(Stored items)
......
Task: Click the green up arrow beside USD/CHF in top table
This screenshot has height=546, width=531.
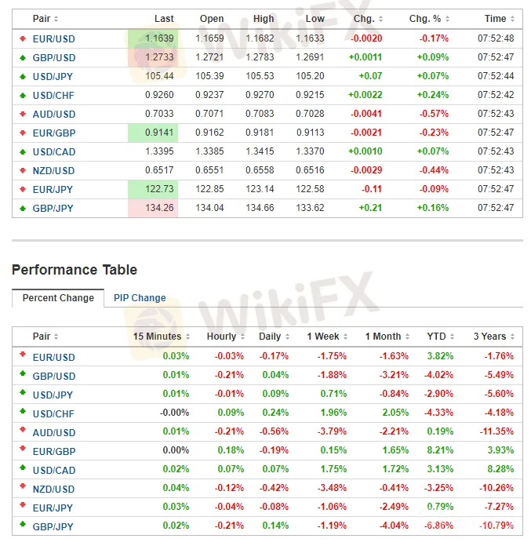Action: (22, 95)
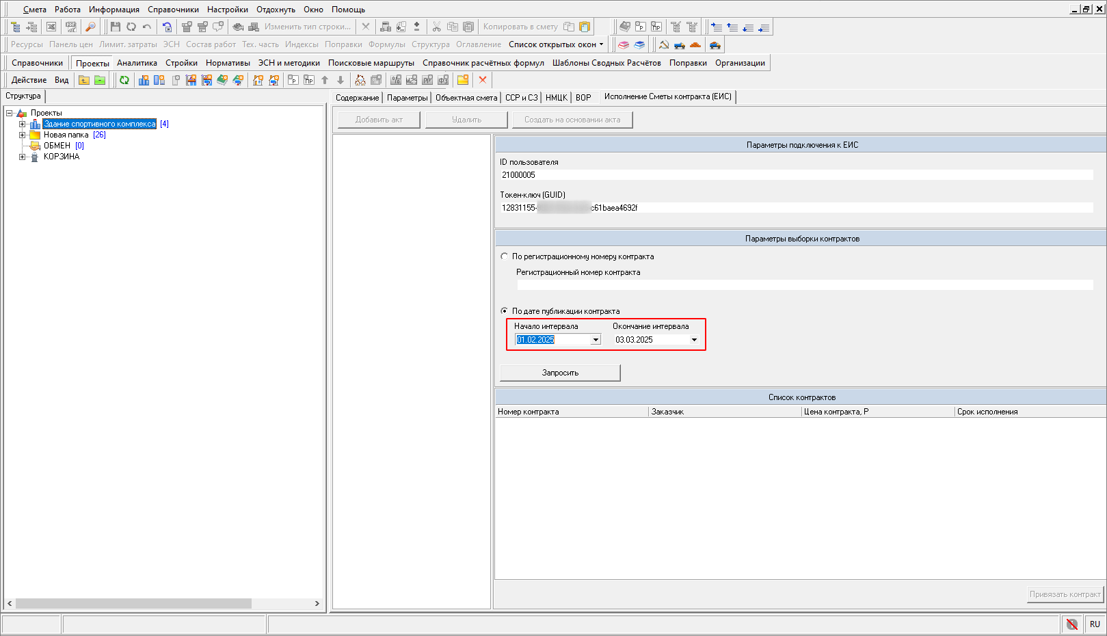The width and height of the screenshot is (1107, 636).
Task: Select 'По дате публикации контракта' radio option
Action: tap(505, 311)
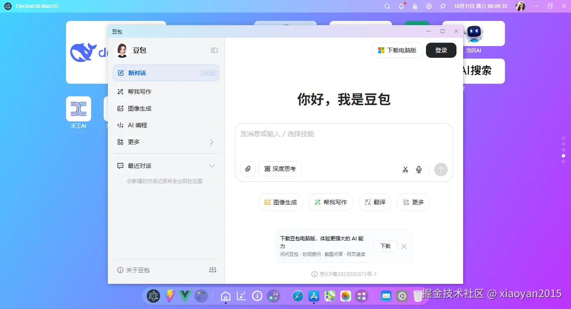Select the 翻译 skill chip
This screenshot has width=571, height=309.
(375, 202)
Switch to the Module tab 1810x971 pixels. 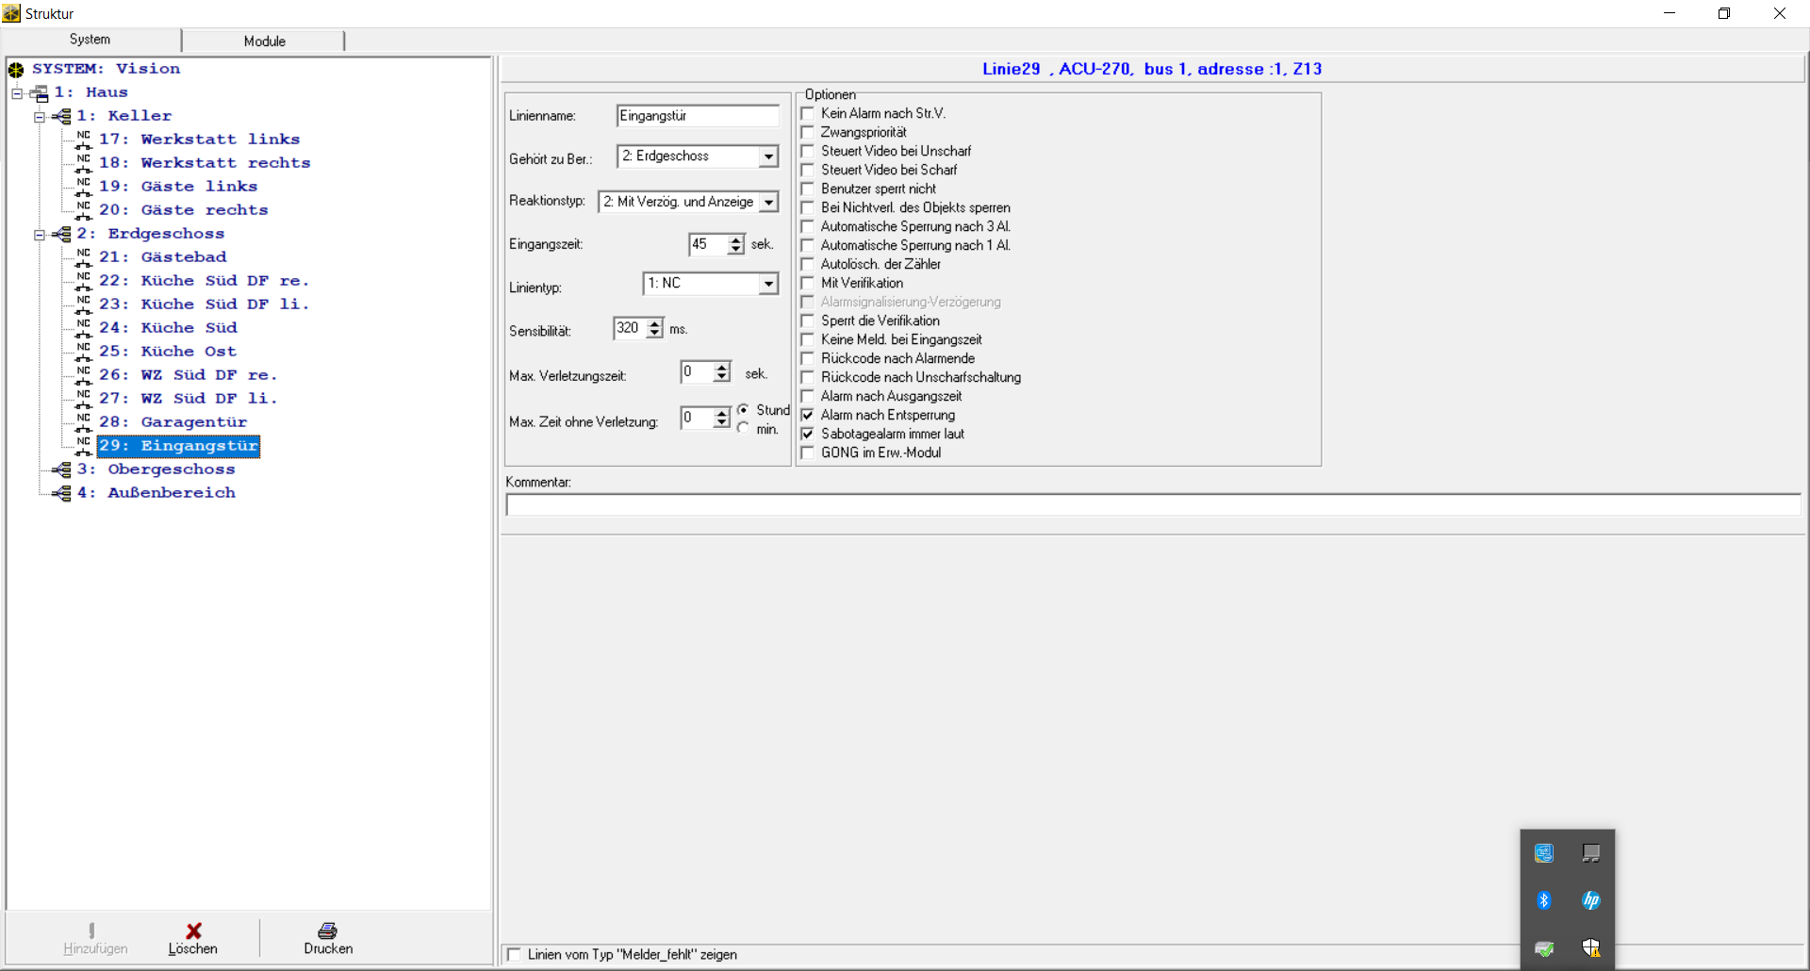[x=264, y=41]
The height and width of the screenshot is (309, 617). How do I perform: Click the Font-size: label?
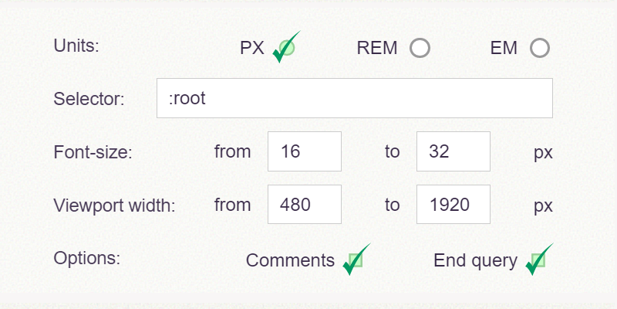(93, 152)
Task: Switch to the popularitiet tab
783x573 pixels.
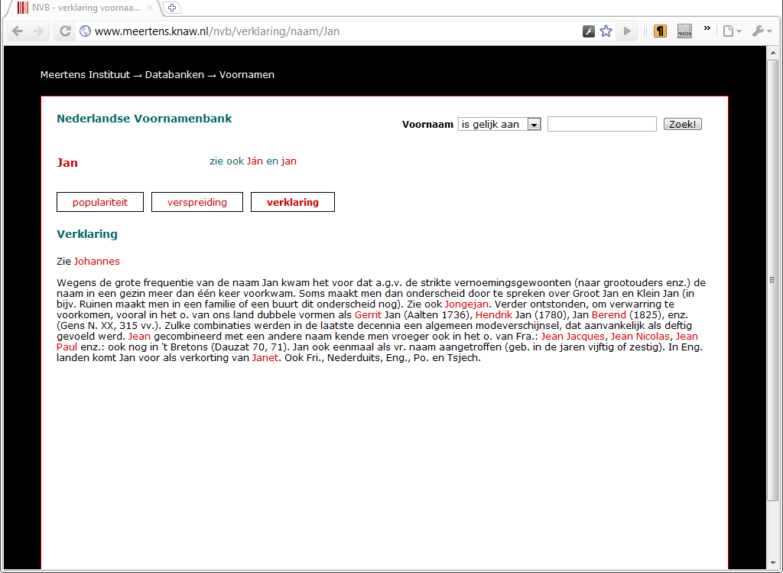Action: click(x=99, y=202)
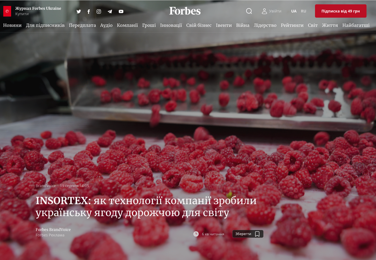Open the Facebook social icon
The width and height of the screenshot is (376, 260).
89,11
......
Problem to work on.
Extract the run of lines beginning with the line that holds "Task: Switch to the popularitiet tab" and ending at the last line of the data, inclusive. Exclude any pictures from the copy.

Response to the task.
Task: Switch to the popularitiet tab
783x573 pixels.
Action: click(x=99, y=202)
Open the Facebook social icon
The width and height of the screenshot is (376, 260).
89,11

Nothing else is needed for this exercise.